Notwithstanding the difficult climate and isolated position, routes were
made by which its plentiful yield of furs could be exported, and thus
the whole region was gradually opened up, with what result the world now
knows. The Selkirk colony took root and grew under the Company’s
protection, through it the gospel was preached among the savage tribes,
and but for its long-continued sway the whole territory would as likely
as not have fallen into the lap of the United States.
Indeed, I think I may
claim that the Company has left a wonderful record behind it. This
company of pioneers trading into Hudson’s Bay saw and survived the
decline and fall of French, Spanish, Russian, Dutch, and Portuguese in
the Western Hemisphere. Its chief officers, I am proud to say, have been
nearly all Highlanders, and a hearty tribute must be paid to the courage
and endurance and undaunted enterprise of the men who have gained for
the Company its unique place in the annals of British commerce. Its
methods had advantages over those pursued in India, won also by
Scotsmen. Clive and those who followed him by the aid of disciplined
soldiers scattered and controlled the natives. No such method obtained
with us. The relations with the Indians were always friendly; moral
strength, and not physical force, was their motto. Our contest was with
the forces of Nature : immense distances; isolation; the cruel severity
of Arctic blasts. Living was rough, and food sometimes scarce enough.
Even for tobacco, no less indispensable than food, an unsatisfactory
substitute had often to be found in birch bark or the insipid leaves of
a shrub which only tantalised by provoking painful comparison. Often we
were snowed up for months within the narrow limits of a fort, or set out
to shoot big game with—shall I say ?— the frozen mercury extracted from
the bulb of the thermometer. Yet, surviving all difficulties for two
full centuries, my Company preserved its influence and power to the end,
and during the last year of its existence had 160 forts and posts, 60
chief factors and chief traders, 160 clerks, and 1,500 inferior
servants.
Some of the earlier
rulers of the Company deserve to rank among the really great statesmen—a
position unfortunately that history shall never give them, so little is
the magnitude of their work guessed at. A few names have won the
recognition they deserve for the singleness of purpose, the zeal, the
far-sightedness with which they have devoted themselves to the cause of
the settlers and the natives. Chief among these is Mr. D. A. Smith (now
Lord Strathcona), who has honoured me by accepting the dedication of
these fragmentary recollections. As financier, diplomatist, and
statesman, he stands first among cur rulers. His unassuming manners won
the affection of those about him, and his force and earnestness as a
public speaker impressed those views upon his audience as effectively as
any more pretentious eloquence. And perhaps I may be excused if in
speaking of him I recall the soil from which I too spring. He is a Scot
of the Scots, a true and admirable type of the old-fashioned, chivalrous
Scottish gentleman.

**TASK REQUIREMENTS**
**a.** Answer these questions about the passage on the Hudson's Bay Company, one answer per line, marked like the questions:
(i) How many forts and posts did the Company have in the last year of its existence?
(ii) What was often used as a substitute for tobacco?
(iii) Who accepted the dedication of these recollections?
**b.** Put every line of the records below into a numbered list, leaving out any blank lines.

**AVAILABLE RECORDS**
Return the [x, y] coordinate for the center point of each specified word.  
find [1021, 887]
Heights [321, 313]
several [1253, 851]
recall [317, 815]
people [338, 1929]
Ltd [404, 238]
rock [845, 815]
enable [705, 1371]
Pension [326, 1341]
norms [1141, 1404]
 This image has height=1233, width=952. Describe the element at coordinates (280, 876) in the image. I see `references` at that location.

**RESULTS OF THE EXERCISE**
**a.**
(i) 160
(ii) Birch bark or the insipid leaves of a shrub
(iii) Mr. D. A. Smith (now Lord Strathcona)

**b.**
1. Return the [x, y] coordinate for the center point of each specified word.  
2. find [1021, 887]
3. Heights [321, 313]
4. several [1253, 851]
5. recall [317, 815]
6. people [338, 1929]
7. Ltd [404, 238]
8. rock [845, 815]
9. enable [705, 1371]
10. Pension [326, 1341]
11. norms [1141, 1404]
12.  This image has height=1233, width=952. Describe the element at coordinates (280, 876) in the image. I see `references` at that location.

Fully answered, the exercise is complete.